> WORK TO COMPLETE:
An exact repetition of the listing is required.

> RECORDS TO USE:

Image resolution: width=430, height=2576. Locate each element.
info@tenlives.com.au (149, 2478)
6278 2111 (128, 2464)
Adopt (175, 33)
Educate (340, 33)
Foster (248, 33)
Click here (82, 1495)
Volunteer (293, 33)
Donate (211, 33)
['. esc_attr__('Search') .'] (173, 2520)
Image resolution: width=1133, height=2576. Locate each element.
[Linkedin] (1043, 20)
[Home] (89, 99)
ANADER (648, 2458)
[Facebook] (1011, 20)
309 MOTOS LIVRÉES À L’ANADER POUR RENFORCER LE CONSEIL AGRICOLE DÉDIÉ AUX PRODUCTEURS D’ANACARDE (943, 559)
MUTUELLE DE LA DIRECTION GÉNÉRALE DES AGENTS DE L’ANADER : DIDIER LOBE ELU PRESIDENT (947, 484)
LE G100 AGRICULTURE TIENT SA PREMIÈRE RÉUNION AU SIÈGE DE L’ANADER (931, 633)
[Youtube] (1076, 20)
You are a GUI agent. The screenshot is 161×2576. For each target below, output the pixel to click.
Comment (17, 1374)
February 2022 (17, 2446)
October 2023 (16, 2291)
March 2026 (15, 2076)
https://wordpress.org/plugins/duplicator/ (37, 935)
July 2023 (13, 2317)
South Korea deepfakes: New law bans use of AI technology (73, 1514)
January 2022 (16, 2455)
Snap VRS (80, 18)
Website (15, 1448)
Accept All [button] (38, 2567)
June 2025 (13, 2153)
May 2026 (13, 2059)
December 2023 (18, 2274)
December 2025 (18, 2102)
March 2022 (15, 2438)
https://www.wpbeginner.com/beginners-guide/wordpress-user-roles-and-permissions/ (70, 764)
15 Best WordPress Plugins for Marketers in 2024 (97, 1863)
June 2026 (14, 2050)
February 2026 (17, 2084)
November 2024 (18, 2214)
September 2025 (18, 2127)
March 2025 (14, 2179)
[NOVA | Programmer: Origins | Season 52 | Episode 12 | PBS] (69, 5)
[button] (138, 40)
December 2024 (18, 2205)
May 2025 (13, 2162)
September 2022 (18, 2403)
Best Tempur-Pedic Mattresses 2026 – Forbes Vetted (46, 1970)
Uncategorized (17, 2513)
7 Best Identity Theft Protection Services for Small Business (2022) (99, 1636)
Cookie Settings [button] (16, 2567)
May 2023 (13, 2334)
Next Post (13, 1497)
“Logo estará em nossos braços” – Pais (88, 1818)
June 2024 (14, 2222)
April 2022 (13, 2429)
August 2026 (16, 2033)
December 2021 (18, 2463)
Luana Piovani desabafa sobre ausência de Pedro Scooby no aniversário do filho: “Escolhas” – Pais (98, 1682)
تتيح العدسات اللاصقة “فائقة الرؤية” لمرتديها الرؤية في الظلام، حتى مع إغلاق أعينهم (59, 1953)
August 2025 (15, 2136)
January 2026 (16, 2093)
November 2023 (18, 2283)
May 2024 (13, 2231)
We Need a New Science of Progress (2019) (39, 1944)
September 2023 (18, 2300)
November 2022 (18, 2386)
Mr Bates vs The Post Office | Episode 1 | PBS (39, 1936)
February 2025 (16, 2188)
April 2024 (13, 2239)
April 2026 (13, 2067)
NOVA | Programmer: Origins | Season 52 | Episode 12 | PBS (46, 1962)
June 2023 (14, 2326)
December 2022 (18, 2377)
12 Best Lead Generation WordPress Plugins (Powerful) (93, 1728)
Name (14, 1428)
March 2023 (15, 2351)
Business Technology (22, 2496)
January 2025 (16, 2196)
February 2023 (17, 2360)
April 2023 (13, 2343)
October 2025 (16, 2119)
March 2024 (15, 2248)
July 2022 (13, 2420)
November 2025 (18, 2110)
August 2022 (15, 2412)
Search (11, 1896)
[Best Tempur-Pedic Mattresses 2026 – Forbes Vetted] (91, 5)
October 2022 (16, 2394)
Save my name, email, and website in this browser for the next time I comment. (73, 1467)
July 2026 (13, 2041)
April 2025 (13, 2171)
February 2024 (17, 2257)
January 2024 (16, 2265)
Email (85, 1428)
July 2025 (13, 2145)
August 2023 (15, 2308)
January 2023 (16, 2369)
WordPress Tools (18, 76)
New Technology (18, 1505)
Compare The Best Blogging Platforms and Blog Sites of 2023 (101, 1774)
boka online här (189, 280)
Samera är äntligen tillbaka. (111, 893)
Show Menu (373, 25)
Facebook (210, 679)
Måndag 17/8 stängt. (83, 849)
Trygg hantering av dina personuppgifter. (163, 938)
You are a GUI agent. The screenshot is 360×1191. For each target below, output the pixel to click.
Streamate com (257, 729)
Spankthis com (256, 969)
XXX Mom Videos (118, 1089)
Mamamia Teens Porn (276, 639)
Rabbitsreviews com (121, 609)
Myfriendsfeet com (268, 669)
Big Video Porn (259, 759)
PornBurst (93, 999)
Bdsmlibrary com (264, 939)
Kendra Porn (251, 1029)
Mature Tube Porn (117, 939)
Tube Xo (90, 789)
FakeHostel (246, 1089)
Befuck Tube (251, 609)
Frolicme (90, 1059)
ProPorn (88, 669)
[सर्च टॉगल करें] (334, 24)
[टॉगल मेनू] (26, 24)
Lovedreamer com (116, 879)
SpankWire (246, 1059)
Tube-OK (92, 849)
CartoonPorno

> THE COMPLETED TASK:
Image resolution: width=430, height=2576. Locate each element.
info@tenlives.com.au (149, 2478)
6278 2111 (128, 2464)
Adopt (175, 33)
Educate (340, 33)
Foster (248, 33)
Click here (82, 1495)
Volunteer (293, 33)
Donate (211, 33)
['. esc_attr__('Search') .'] (173, 2520)
Image resolution: width=1133, height=2576. Locate each element.
[Linkedin] (1043, 20)
[Home] (89, 99)
ANADER (648, 2458)
[Facebook] (1011, 20)
309 MOTOS LIVRÉES À L’ANADER POUR RENFORCER LE CONSEIL AGRICOLE DÉDIÉ AUX PRODUCTEURS D’ANACARDE (943, 559)
MUTUELLE DE LA DIRECTION GÉNÉRALE DES AGENTS DE L’ANADER : DIDIER LOBE ELU PRESIDENT (947, 484)
LE G100 AGRICULTURE TIENT SA PREMIÈRE RÉUNION AU SIÈGE DE L’ANADER (931, 633)
[Youtube] (1076, 20)
You are a GUI agent. The screenshot is 161×2576. For each target below, output the pixel to click.
Comment (17, 1374)
February 2022 (17, 2446)
October 2023 (16, 2291)
March 2026 (15, 2076)
https://wordpress.org/plugins/duplicator/ (37, 935)
July 2023 (13, 2317)
South Korea deepfakes: New law bans use of AI technology (73, 1514)
January 2022 (16, 2455)
Snap VRS (80, 18)
Website (15, 1448)
Accept All [button] (38, 2567)
June 2025 (13, 2153)
May 2026 (13, 2059)
December 2023 (18, 2274)
December 2025 (18, 2102)
March 2022 (15, 2438)
https://www.wpbeginner.com/beginners-guide/wordpress-user-roles-and-permissions/ (70, 764)
15 Best WordPress Plugins for Marketers in 2024 (97, 1863)
June 2026 (14, 2050)
February 2026 (17, 2084)
November 2024 (18, 2214)
September 2025 (18, 2127)
March 2025 (14, 2179)
[NOVA | Programmer: Origins | Season 52 | Episode 12 | PBS] (69, 5)
[button] (138, 40)
December 2024 (18, 2205)
May 2025 (13, 2162)
September 2022 (18, 2403)
Best Tempur-Pedic Mattresses 2026 – Forbes Vetted (46, 1970)
Uncategorized (17, 2513)
7 Best Identity Theft Protection Services for Small Business (2022) (99, 1636)
Cookie Settings [button] (16, 2567)
May 2023 (13, 2334)
Next Post (13, 1497)
“Logo estará em nossos braços” – Pais (88, 1818)
June 2024 (14, 2222)
April 2022 (13, 2429)
August 2026 (16, 2033)
December 2021 (18, 2463)
Luana Piovani desabafa sobre ausência de Pedro Scooby no aniversário do filho: “Escolhas” – Pais (98, 1682)
تتيح العدسات اللاصقة “فائقة الرؤية” لمرتديها الرؤية في الظلام، حتى مع إغلاق أعينهم (59, 1953)
August 2025 (15, 2136)
January 2026 (16, 2093)
November 2023 (18, 2283)
May 2024 (13, 2231)
We Need a New Science of Progress (2019) (39, 1944)
September 2023 (18, 2300)
November 2022 (18, 2386)
Mr Bates vs The Post Office | Episode 1 | PBS (39, 1936)
February 2025 (16, 2188)
April 2024 (13, 2239)
April 2026 (13, 2067)
NOVA | Programmer: Origins | Season 52 | Episode 12 | PBS (46, 1962)
June 2023 (14, 2326)
December 2022 (18, 2377)
12 Best Lead Generation WordPress Plugins (Powerful) (93, 1728)
Name (14, 1428)
March 2023 (15, 2351)
Business Technology (22, 2496)
January 2025 (16, 2196)
February 2023 (17, 2360)
April 2023 (13, 2343)
October 2025 (16, 2119)
March 2024 (15, 2248)
July 2022 (13, 2420)
November 2025 (18, 2110)
August 2022 (15, 2412)
Search (11, 1896)
[Best Tempur-Pedic Mattresses 2026 – Forbes Vetted] (91, 5)
October 2022 (16, 2394)
Save my name, email, and website in this browser for the next time I comment. (73, 1467)
July 2026 (13, 2041)
April 2025 (13, 2171)
February 2024 (17, 2257)
January 2024 (16, 2265)
Email (85, 1428)
July 2025 (13, 2145)
August 2023 (15, 2308)
January 2023 (16, 2369)
WordPress Tools (18, 76)
New Technology (18, 1505)
Compare The Best Blogging Platforms and Blog Sites of 2023 (101, 1774)
boka online här (189, 280)
Samera är äntligen tillbaka. (111, 893)
Show Menu (373, 25)
Facebook (210, 679)
Måndag 17/8 stängt. (83, 849)
Trygg hantering av dina personuppgifter. (163, 938)
You are a GUI agent. The screenshot is 360×1191. For each target below, output the pixel to click.
Streamate com (257, 729)
Spankthis com (256, 969)
XXX Mom Videos (118, 1089)
Mamamia Teens Porn (276, 639)
Rabbitsreviews com (121, 609)
Myfriendsfeet com (268, 669)
Big Video Porn (259, 759)
PornBurst (93, 999)
Bdsmlibrary com (264, 939)
Kendra Porn (251, 1029)
Mature Tube Porn (117, 939)
Tube Xo (90, 789)
FakeHostel (246, 1089)
Befuck Tube (251, 609)
Frolicme (90, 1059)
ProPorn (88, 669)
[सर्च टॉगल करें] (334, 24)
[टॉगल मेनू] (26, 24)
Lovedreamer com (116, 879)
SpankWire (246, 1059)
Tube-OK (92, 849)
CartoonPorno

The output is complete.